If you are a homeschooler, may I ask you an honest question? Here it is:
Have you ever wanted to quit homeschooling?
I think if we could all sit around a table and talk together, we would be surprised at how much we have in common when it comes to this question! We would laugh with deep relief as we discovered we weren’t the only ones harboring thoughts of an easier path. . . And, once we felt the freedom that comes from being real, once we knew it was okay to admit we had those thoughts. . .THEN we could think honestly about why we homeschool and if it’s worth it to continue.
For me, my decision to homeschool came when I was pregnant with our first child. A friend handed me a book about homeschooling, and I found the whole concept utterly entrancing! Pictures of perfect days with perfect children danced through my head. . . You probably know how long that image lasted! Yes, it popped just after a few days of teaching my kindergarten student at home (with two younger ones who kept things hopping). Though the dreams had been perfect, the somewhat painful reality was that kids learn differently than I expected, they struggled with things I enjoyed and they enjoyed things that were outside my comfort zone.
And, being a novice homeschooler, I had simply followed the model of school in my head. We had a desk, an apple, an American flag. I knew when we would have reading, writing and recess. I had all my ducks in a row at the beginning of the school year, but my son wasn’t a duck. He was a little boy with all kinds of ideas and interests that were outside the kindergarten “curriculum.”

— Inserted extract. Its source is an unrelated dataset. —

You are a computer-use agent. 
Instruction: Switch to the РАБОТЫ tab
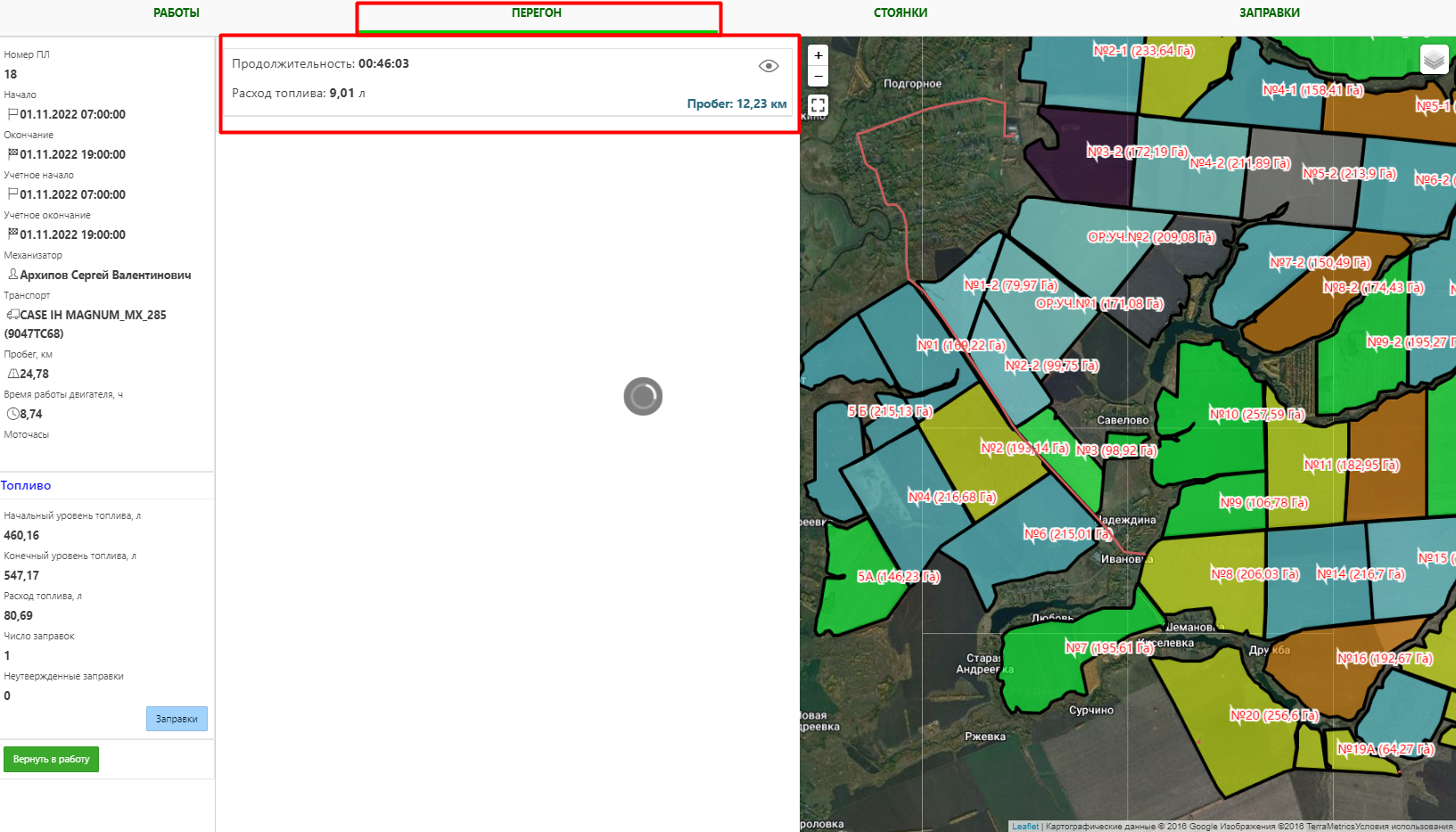point(177,13)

After a month of struggling with increasing difficulties, like making boring textbooks palatable, I was struck by my son’s doleful question: “Mom, do we HAVE to keep doing this?” I realized that I didn’t like it any more than he did. So, I quietly put all the kindergarten books away, and discretely went back to doing the things we had been doing before:
reading books, playing with play dough, taking walks, cooking together, playing with music, and enjoying everyday life.

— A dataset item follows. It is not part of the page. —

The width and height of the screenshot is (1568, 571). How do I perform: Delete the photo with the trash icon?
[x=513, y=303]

It took three years of trying this start-and-stop approach to homeschool before it dawned on me that he loved learning a LOT more when we quit doing artificial, fill-in-the-blank, desk-bound school. When he had a chance to really engage with material, to freely ask as many questions as he wanted and dig into answers, and to follow his interests down the rabbit trails, my son loved learning.
Which brings me back to the idea of quitting. In the three years that I tried to force him into a narrow educational box, I felt like quitting every day. It was hard, it was distasteful, and I was failing miserably as a “teacher.” But, to my utter surprise, when we finally discovered the freedom to learn in ways that were appealing to my son, homeschool became an adventure and a joy.
And, who wants to quit when you love what you’re doing???